Nara Franco é jornalista
Nara Franco , Brasília |
17/06/2025 às 12:26
Arnaldo Barbosa e Nara Franco
Foto: DIV
Em meio à Festa Junina do Guará — meu bairro aqui de Brasília —, algo me chamou atenção: um pequeno livro de capa laranja exposto sobre uma mesa, ao lado da foto ampliada de um senhor repleta de dedicatórias. Pensei se tratar de uma homenagem póstuma. Até que um homem de uns 60 anos, cabelos brancos e bigode, se aproximou de mim e começou a contar a história do retratado.
Pausa rápida para falar da festa: super organizada, com quentão, canjica, pamonha, caldos e muito forró. O tema da noite era a mulher nordestina. Aproveitei que o arrasta-pé ainda não tinha começado para investigar o mistério do livro.
Descobri que a obra foi escrita por Arnaldo Júlio Barbosa, o senhor da foto, e que o livro — um cordel intitulado A Jovem Margarida e as Proezas do Amor — foi finalista do Prêmio Jabuti na categoria Escritor Estreante de Poesia. O mais surpreendente? Arnaldo está vivíssimo, aos inacreditáveis 107 anos!
Mais do que um escritor tardio, Arnaldo é também personagem vivo da história de Brasília. Deixou o sertão do Rio Grande do Norte no fim dos anos 50 para trabalhar na construção da nova capital. Foi um entre os cerca de 60 mil candangos — muitos deles nordestinos — que migraram para o Planalto Central atraídos pelo sonho de Juscelino Kubitschek e por oportunidades de emprego. Calcula-se que entre 1956 e 1960, durante o auge das obras, mais de 70% da mão de obra na construção de Brasília era nordestina.
Arnaldo trabalhou como pedreiro na construção da Escola Parque da 308 Sul, próxima à icônica igreja de Oscar Niemeyer. Depois, tornou-se funcionário público e permaneceu na cidade. O poema que hoje emociona leitores nasceu muito antes disso, ainda em 1947, fruto do autodidatismo e da paixão literária do autor.

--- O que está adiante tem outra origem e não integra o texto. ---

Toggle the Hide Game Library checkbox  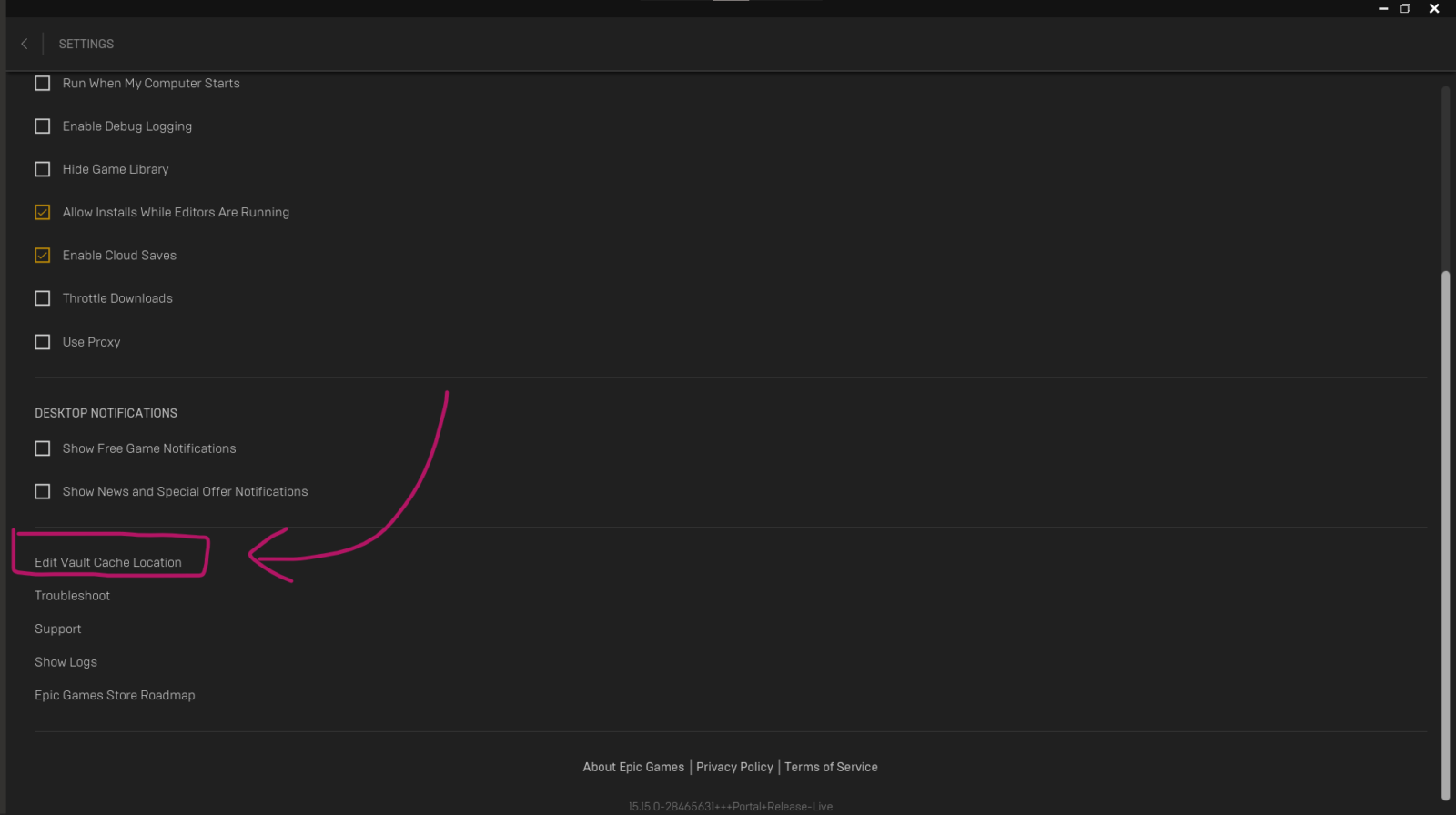coord(43,169)
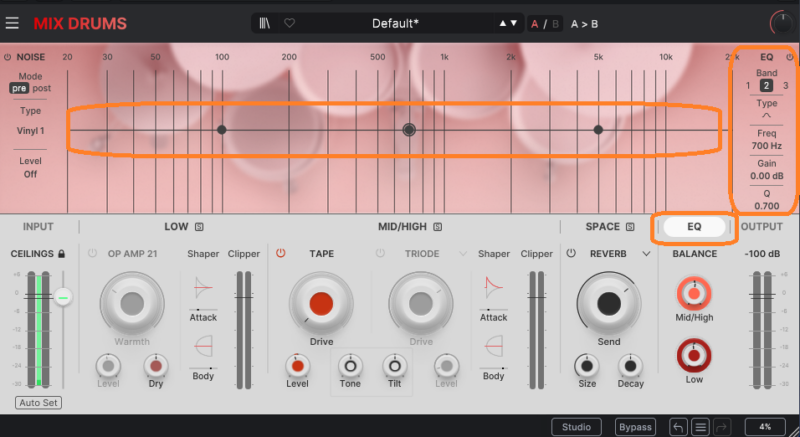Open the history list icon in bottom bar
This screenshot has height=437, width=800.
coord(701,426)
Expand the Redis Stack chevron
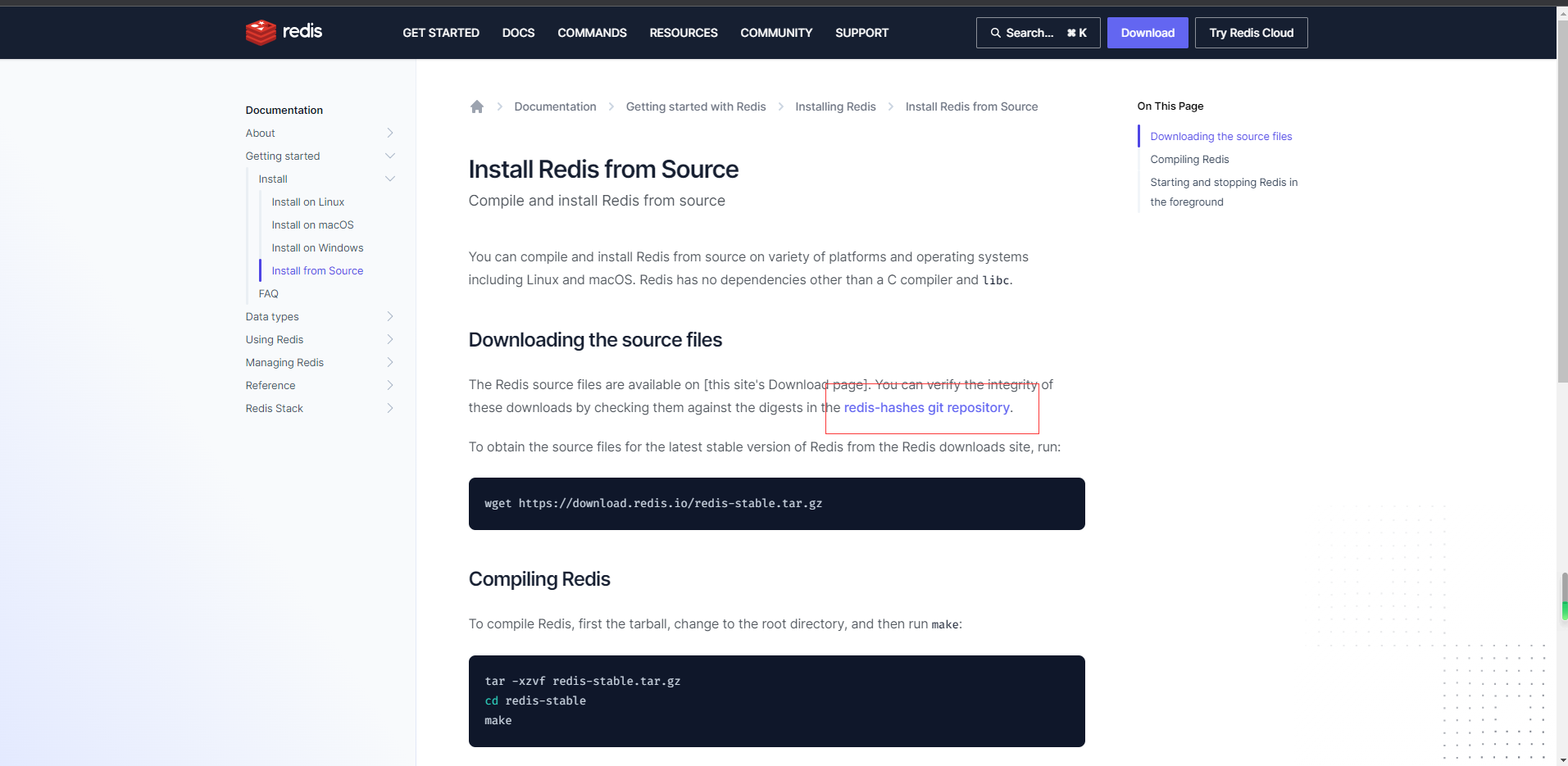This screenshot has width=1568, height=766. point(390,408)
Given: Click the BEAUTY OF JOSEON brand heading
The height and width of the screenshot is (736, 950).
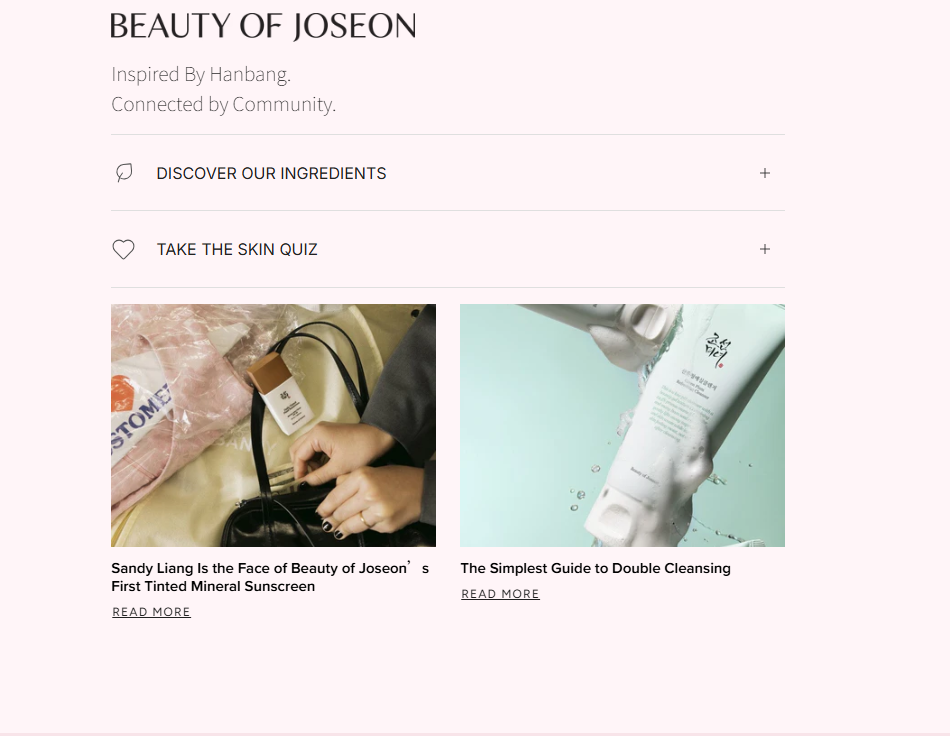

A história de Margarida, personagem central do cordel, acompanha uma mulher dividida entre dois amores — aquele com quem deseja se casar e aquele com quem é obrigada a casar. São 143 estrofes estruturadas em sextilhas rimadas, todas em redondilha maior. O lirismo e a precisão da métrica chamaram a atenção dos críticos, ainda mais por se tratar de um autor sem formação acadêmica. A publicação do livro em 2023, aos 105 anos, foi possível graças ao esforço da família — Arnaldo tem 14 filhos e mais de 80 netos e netas.
E lá estava ele, na festa do Guará, chegando devagar, de bengala, atento a tudo. Pedi um autógrafo, tirei uma foto. Quase não fala mais, mas transmite presença e dignidade. Enquanto organizava os livros na mesa, uma de suas netas me contou que os manuscritos ficaram guardados por décadas até serem descobertos e organizados pelos descendentes.
A consagração veio em forma de carinho e reconhecimento: além da indicação ao Jabuti, Arnaldo recebeu o título de cidadão honorário de Brasília na Câmara Legislativa (CLDF), por sua contribuição tanto na construção da cidade quanto na produção cultural. Alguns de seus textos também foram publicados na revista digital The Bard.
A noite seguiu com bingo, concurso de fantasia, muito forró e celebração da cultura nordestina. Voltei para casa com o livro autografado nas mãos e a certeza de ter vivido um daqueles encontros que conectam passado, memória e poesia de um jeito mágico.